● Written task:
Copy verbatim everything in the data below, from the line containing "Screen dimensions: 1920x1080 Task: Open" down to the line containing "The height and width of the screenshot is (1600, 634).", including both of those lines and nothing else.

**** Exercise inputs ****

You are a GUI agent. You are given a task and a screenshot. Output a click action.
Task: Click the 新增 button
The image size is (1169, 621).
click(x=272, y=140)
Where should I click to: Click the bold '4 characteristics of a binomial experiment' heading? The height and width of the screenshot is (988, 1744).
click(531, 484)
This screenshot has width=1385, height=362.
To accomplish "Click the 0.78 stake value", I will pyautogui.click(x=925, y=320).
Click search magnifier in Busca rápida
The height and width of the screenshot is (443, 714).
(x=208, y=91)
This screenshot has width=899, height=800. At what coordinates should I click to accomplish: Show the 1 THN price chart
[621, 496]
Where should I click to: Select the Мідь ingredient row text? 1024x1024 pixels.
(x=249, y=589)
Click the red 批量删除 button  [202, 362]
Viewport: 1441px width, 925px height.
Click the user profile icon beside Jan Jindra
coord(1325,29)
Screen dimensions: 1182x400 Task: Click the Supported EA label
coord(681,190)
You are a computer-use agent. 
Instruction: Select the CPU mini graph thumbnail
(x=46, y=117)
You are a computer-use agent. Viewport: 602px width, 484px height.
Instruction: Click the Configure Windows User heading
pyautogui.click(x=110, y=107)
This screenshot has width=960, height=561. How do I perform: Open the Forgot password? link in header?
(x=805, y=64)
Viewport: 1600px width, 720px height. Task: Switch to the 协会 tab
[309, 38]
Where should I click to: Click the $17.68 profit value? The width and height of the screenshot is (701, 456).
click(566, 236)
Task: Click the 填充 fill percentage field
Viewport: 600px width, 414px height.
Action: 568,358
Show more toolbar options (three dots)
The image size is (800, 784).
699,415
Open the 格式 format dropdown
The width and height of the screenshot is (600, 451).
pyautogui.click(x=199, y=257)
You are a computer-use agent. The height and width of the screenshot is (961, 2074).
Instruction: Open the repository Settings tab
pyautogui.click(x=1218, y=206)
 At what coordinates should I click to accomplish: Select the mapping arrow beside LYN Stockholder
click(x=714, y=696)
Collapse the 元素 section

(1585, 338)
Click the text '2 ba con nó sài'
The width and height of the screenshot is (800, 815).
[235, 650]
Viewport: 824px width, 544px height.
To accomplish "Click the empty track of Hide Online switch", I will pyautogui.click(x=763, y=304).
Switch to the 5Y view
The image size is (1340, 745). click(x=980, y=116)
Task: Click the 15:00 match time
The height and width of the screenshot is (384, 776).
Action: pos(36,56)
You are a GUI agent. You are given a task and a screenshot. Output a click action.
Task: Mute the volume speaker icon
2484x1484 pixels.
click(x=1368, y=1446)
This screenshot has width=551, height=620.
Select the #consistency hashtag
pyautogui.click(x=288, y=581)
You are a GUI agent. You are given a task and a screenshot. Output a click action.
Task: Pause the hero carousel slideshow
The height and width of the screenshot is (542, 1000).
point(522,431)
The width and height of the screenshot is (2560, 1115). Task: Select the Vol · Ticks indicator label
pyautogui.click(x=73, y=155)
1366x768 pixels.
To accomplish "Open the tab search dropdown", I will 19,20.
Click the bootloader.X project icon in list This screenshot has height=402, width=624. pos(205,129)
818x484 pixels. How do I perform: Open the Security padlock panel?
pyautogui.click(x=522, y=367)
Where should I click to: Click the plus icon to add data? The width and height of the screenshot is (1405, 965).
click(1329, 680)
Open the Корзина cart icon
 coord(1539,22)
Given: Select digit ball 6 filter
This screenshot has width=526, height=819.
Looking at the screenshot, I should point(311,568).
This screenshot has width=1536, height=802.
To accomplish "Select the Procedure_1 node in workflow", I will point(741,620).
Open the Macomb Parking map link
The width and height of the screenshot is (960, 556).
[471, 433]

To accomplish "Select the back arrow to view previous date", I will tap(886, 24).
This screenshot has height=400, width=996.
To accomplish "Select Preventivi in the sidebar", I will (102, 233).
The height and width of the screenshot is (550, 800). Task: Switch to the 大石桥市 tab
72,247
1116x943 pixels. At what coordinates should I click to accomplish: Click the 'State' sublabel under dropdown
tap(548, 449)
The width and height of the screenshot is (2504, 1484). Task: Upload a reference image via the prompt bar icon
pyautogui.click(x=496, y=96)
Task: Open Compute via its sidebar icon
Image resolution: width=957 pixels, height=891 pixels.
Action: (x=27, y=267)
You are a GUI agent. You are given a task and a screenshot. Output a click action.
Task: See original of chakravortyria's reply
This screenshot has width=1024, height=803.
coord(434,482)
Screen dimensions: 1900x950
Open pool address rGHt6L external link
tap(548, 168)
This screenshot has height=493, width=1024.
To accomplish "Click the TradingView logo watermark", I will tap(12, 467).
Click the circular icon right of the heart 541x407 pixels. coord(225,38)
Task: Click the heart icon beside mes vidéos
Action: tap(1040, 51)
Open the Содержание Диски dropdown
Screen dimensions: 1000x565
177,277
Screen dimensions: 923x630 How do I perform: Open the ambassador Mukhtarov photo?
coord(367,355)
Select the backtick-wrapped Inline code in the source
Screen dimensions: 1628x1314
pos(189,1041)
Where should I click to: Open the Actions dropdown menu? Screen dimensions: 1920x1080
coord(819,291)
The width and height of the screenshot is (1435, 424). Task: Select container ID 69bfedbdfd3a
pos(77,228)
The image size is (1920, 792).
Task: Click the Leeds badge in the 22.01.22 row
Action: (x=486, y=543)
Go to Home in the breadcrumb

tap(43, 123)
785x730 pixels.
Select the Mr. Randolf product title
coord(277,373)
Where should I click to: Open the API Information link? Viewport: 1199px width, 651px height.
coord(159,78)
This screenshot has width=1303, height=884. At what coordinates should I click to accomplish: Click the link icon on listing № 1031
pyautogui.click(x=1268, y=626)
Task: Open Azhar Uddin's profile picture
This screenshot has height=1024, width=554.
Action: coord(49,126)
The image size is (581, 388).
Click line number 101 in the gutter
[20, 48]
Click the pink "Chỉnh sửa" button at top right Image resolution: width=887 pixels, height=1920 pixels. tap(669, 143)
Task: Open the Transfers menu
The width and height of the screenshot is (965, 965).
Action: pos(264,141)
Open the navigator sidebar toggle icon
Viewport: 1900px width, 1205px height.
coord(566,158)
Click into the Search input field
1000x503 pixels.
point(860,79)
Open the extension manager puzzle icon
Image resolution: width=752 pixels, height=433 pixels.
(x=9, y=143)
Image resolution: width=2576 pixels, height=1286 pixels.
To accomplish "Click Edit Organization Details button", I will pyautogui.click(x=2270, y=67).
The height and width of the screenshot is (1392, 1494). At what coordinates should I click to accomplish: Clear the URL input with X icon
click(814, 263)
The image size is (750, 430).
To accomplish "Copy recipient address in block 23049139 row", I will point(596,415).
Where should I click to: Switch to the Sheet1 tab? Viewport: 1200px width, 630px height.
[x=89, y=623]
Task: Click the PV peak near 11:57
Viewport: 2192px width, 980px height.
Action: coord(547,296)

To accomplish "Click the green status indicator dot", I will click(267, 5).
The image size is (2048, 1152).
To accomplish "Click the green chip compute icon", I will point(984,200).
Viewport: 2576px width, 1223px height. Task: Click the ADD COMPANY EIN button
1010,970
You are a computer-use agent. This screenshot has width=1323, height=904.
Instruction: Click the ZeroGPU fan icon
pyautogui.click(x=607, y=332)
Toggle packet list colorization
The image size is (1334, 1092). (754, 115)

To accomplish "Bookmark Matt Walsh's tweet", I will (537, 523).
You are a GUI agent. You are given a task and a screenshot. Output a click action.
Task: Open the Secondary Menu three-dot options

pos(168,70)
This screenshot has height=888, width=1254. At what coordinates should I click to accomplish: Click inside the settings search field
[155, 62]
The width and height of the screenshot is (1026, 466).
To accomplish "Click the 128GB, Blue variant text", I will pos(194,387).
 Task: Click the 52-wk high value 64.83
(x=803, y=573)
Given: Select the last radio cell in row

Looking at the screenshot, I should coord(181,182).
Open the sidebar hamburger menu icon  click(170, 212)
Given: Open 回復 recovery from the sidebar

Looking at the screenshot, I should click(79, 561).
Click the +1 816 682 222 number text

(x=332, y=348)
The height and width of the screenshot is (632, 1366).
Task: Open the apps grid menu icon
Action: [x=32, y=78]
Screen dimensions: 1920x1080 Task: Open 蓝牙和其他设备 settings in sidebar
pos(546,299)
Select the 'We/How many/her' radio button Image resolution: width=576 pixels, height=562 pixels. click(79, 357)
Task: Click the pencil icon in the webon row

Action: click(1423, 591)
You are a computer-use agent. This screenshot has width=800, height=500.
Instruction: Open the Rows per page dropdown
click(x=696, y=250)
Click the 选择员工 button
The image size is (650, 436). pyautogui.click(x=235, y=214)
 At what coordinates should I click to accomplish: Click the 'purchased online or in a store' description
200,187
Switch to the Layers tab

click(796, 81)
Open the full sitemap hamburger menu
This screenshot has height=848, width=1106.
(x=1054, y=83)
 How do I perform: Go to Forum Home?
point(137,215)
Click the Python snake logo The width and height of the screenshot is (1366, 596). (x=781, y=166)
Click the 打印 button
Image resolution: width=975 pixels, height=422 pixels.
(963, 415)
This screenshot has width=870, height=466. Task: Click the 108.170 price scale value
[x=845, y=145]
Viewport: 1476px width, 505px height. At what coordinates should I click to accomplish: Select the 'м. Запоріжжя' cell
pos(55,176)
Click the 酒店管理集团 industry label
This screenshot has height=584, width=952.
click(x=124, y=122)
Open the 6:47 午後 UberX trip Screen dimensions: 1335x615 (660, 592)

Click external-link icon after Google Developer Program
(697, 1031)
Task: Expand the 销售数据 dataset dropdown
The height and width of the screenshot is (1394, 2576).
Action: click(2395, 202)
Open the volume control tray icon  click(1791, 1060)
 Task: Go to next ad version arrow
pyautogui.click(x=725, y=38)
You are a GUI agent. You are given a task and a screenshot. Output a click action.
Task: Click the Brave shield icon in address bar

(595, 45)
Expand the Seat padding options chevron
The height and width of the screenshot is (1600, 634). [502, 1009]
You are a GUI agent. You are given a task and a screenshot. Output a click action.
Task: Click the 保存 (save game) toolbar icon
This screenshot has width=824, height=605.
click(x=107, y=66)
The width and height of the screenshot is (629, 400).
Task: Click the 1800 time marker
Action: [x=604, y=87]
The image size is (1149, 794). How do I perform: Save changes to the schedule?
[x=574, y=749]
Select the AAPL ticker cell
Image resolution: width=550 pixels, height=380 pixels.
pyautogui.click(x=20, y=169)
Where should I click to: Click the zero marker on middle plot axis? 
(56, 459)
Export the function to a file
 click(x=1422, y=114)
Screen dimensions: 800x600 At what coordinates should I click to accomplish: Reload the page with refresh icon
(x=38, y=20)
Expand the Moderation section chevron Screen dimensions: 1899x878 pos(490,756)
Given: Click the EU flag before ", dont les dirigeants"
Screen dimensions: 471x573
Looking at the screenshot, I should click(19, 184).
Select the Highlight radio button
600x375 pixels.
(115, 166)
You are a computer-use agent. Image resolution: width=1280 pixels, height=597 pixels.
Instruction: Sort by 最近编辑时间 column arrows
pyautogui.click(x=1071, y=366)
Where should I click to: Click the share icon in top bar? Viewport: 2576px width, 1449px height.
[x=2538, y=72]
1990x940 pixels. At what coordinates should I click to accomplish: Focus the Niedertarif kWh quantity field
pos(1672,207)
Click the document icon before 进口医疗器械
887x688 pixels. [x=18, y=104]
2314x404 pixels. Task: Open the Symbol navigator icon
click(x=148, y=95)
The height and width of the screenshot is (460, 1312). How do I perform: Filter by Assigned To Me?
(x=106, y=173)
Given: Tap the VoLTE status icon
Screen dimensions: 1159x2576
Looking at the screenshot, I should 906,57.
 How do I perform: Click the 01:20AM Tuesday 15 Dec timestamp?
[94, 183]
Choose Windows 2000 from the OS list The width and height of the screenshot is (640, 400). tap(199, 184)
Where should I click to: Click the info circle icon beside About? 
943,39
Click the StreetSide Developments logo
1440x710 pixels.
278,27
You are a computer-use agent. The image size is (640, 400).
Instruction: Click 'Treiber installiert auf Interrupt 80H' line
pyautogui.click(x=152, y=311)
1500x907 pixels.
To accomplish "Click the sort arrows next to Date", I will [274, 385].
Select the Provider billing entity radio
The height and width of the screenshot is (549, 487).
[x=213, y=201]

****

● Worked answer:
Screen dimensions: 1920x1080 Task: Open 蓝牙和其他设备 settings in sidebar
pos(546,299)
Select the 'We/How many/her' radio button Image resolution: width=576 pixels, height=562 pixels. click(79, 357)
Task: Click the pencil icon in the webon row

Action: click(1423, 591)
You are a computer-use agent. This screenshot has width=800, height=500.
Instruction: Open the Rows per page dropdown
click(x=696, y=250)
Click the 选择员工 button
The image size is (650, 436). pyautogui.click(x=235, y=214)
 At what coordinates should I click to accomplish: Click the 'purchased online or in a store' description
200,187
Switch to the Layers tab

click(796, 81)
Open the full sitemap hamburger menu
This screenshot has height=848, width=1106.
(x=1054, y=83)
 How do I perform: Go to Forum Home?
point(137,215)
Click the Python snake logo The width and height of the screenshot is (1366, 596). (x=781, y=166)
Click the 打印 button
Image resolution: width=975 pixels, height=422 pixels.
(963, 415)
This screenshot has width=870, height=466. Task: Click the 108.170 price scale value
[x=845, y=145]
Viewport: 1476px width, 505px height. At what coordinates should I click to accomplish: Select the 'м. Запоріжжя' cell
pos(55,176)
Click the 酒店管理集团 industry label
This screenshot has height=584, width=952.
click(x=124, y=122)
Open the 6:47 午後 UberX trip Screen dimensions: 1335x615 (660, 592)

Click external-link icon after Google Developer Program
(697, 1031)
Task: Expand the 销售数据 dataset dropdown
The height and width of the screenshot is (1394, 2576).
Action: click(2395, 202)
Open the volume control tray icon  click(1791, 1060)
 Task: Go to next ad version arrow
pyautogui.click(x=725, y=38)
You are a GUI agent. You are given a task and a screenshot. Output a click action.
Task: Click the Brave shield icon in address bar

(595, 45)
Expand the Seat padding options chevron
The height and width of the screenshot is (1600, 634). [502, 1009]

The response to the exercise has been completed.